_Requirements_.
Convert the records from the line containing "Select the green" to the line containing "Action: (804, 205)", both included, into a JSON list of strings with one string per line and blank lines omitted.
# Start of Records to process
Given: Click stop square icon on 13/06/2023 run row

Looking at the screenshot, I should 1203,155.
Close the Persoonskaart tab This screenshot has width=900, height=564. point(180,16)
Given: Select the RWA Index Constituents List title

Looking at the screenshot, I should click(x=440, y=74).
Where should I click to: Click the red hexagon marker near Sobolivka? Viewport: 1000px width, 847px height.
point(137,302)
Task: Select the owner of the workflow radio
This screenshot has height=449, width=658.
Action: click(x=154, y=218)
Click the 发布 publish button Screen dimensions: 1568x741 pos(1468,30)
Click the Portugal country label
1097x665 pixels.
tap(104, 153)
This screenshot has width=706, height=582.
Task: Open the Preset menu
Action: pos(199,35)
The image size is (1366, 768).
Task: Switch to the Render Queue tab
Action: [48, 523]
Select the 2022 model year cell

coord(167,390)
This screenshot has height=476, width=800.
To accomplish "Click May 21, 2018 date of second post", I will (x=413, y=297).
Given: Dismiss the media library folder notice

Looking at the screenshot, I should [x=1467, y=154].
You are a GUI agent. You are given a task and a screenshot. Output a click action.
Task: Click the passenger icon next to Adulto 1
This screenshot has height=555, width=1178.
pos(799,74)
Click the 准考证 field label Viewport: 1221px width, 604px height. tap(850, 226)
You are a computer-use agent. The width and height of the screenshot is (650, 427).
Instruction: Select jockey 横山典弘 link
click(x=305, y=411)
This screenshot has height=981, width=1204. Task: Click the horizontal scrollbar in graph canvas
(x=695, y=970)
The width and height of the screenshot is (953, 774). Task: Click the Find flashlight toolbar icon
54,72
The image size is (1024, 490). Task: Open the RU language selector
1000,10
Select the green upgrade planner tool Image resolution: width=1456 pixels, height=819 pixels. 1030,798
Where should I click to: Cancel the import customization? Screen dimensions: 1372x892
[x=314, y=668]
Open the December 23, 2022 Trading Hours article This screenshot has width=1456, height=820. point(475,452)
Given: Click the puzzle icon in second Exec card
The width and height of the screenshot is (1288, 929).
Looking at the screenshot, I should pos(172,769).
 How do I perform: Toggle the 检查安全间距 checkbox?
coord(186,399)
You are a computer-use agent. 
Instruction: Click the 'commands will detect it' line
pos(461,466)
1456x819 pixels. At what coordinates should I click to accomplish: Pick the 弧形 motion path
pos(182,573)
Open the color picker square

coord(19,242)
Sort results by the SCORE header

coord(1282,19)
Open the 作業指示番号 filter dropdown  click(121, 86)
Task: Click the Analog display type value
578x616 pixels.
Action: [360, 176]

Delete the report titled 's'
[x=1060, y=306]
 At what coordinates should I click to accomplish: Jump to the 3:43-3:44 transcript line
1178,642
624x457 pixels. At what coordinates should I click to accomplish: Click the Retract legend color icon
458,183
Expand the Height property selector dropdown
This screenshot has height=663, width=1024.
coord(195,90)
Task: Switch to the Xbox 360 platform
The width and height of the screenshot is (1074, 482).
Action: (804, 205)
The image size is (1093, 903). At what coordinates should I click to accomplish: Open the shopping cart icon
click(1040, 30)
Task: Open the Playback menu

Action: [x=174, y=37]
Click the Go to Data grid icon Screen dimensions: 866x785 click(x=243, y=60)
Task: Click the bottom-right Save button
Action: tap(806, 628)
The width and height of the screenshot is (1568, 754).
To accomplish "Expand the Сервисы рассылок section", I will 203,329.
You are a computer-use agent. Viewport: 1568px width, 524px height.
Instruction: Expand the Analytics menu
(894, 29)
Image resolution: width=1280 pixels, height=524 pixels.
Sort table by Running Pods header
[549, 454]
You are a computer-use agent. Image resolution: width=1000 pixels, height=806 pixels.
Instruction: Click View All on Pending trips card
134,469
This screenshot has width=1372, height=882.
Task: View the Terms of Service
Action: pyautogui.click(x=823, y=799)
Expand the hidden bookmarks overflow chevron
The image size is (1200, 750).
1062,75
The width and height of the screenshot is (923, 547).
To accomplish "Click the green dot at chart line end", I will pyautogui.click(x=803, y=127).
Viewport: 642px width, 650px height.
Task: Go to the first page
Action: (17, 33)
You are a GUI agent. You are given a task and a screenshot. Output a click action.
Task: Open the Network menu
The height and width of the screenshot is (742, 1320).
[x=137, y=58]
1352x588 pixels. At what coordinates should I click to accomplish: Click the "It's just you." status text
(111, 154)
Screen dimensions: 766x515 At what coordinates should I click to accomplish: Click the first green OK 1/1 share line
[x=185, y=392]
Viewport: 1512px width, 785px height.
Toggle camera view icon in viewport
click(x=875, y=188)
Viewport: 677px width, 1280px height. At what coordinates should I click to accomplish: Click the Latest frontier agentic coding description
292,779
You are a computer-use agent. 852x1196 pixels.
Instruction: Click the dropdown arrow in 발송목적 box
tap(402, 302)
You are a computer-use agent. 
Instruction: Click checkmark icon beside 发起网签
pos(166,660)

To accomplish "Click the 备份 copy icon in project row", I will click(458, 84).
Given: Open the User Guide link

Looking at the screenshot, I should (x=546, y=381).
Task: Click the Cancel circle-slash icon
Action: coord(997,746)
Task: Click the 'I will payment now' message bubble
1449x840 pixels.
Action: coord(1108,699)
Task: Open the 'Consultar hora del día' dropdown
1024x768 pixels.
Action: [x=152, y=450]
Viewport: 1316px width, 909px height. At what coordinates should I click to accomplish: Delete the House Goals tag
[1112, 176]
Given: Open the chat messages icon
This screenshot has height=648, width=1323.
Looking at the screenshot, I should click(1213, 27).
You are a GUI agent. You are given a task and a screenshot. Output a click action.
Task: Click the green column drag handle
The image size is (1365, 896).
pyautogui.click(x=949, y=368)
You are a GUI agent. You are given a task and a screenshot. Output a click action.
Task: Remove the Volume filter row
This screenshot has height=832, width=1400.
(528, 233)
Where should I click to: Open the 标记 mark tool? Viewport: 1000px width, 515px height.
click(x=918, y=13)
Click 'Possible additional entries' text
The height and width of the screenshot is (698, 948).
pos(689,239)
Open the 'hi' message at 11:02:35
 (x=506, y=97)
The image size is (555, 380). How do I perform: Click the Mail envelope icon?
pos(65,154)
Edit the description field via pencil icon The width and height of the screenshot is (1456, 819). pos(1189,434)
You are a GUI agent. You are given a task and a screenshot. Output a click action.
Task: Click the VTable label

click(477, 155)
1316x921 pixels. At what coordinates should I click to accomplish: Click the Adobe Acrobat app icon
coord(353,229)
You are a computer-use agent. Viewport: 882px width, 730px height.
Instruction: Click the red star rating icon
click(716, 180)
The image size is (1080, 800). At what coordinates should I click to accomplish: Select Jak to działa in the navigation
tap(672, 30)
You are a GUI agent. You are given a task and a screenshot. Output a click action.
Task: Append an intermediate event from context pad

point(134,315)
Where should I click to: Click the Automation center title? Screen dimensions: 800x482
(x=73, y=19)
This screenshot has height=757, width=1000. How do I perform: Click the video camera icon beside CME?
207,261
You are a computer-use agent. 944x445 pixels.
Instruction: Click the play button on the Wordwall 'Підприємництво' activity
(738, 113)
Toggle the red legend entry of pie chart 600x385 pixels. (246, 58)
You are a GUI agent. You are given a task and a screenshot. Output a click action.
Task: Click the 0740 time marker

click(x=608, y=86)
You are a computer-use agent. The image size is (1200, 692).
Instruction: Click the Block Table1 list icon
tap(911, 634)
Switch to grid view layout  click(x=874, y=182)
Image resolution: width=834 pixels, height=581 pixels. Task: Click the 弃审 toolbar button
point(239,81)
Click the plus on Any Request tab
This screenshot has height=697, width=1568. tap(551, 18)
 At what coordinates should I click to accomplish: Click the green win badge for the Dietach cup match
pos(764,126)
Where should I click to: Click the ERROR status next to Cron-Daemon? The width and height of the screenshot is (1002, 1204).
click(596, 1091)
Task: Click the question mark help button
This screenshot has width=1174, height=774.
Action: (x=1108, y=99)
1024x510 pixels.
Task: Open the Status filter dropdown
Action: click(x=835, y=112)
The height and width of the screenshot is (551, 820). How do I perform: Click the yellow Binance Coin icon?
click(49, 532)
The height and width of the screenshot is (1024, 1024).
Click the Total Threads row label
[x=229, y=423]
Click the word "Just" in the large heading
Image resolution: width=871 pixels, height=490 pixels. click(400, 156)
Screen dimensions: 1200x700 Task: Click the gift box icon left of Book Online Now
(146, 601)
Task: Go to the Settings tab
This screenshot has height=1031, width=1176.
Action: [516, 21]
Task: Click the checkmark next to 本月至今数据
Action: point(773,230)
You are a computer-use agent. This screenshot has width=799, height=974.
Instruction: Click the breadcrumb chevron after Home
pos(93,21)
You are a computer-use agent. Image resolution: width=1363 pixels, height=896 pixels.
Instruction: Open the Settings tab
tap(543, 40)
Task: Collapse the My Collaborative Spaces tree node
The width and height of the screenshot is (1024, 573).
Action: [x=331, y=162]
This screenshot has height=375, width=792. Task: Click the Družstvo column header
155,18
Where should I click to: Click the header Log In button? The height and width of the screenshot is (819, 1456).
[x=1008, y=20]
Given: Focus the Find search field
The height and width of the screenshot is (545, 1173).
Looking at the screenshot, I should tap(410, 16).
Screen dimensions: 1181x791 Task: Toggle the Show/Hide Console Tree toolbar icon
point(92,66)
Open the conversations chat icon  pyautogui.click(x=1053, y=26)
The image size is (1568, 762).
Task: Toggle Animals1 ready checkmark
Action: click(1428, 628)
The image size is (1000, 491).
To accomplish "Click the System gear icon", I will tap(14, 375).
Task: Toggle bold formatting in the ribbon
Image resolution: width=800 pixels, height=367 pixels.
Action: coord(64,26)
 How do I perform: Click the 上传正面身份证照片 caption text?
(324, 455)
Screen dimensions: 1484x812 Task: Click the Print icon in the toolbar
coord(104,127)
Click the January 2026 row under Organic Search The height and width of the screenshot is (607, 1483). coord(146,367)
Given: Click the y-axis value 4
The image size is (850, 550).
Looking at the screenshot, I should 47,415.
# End of Records to process
_Result of the exercise_.
[
  "Select the green upgrade planner tool Image resolution: width=1456 pixels, height=819 pixels. 1030,798",
  "Where should I click to: Cancel the import customization? Screen dimensions: 1372x892",
  "[x=314, y=668]",
  "Open the December 23, 2022 Trading Hours article This screenshot has width=1456, height=820. point(475,452)",
  "Given: Click the puzzle icon in second Exec card",
  "The width and height of the screenshot is (1288, 929).",
  "Looking at the screenshot, I should pos(172,769).",
  " How do I perform: Toggle the 检查安全间距 checkbox?",
  "coord(186,399)",
  "You are a computer-use agent. ",
  "Instruction: Click the 'commands will detect it' line",
  "pos(461,466)",
  "1456x819 pixels. At what coordinates should I click to accomplish: Pick the 弧形 motion path",
  "pos(182,573)",
  "Open the color picker square",
  "coord(19,242)",
  "Sort results by the SCORE header",
  "coord(1282,19)",
  "Open the 作業指示番号 filter dropdown  click(121, 86)",
  "Task: Click the Analog display type value",
  "578x616 pixels.",
  "Action: [360, 176]",
  "Delete the report titled 's'",
  "[x=1060, y=306]",
  " At what coordinates should I click to accomplish: Jump to the 3:43-3:44 transcript line",
  "1178,642",
  "624x457 pixels. At what coordinates should I click to accomplish: Click the Retract legend color icon",
  "458,183",
  "Expand the Height property selector dropdown",
  "This screenshot has height=663, width=1024.",
  "coord(195,90)",
  "Task: Switch to the Xbox 360 platform",
  "The width and height of the screenshot is (1074, 482).",
  "Action: (804, 205)"
]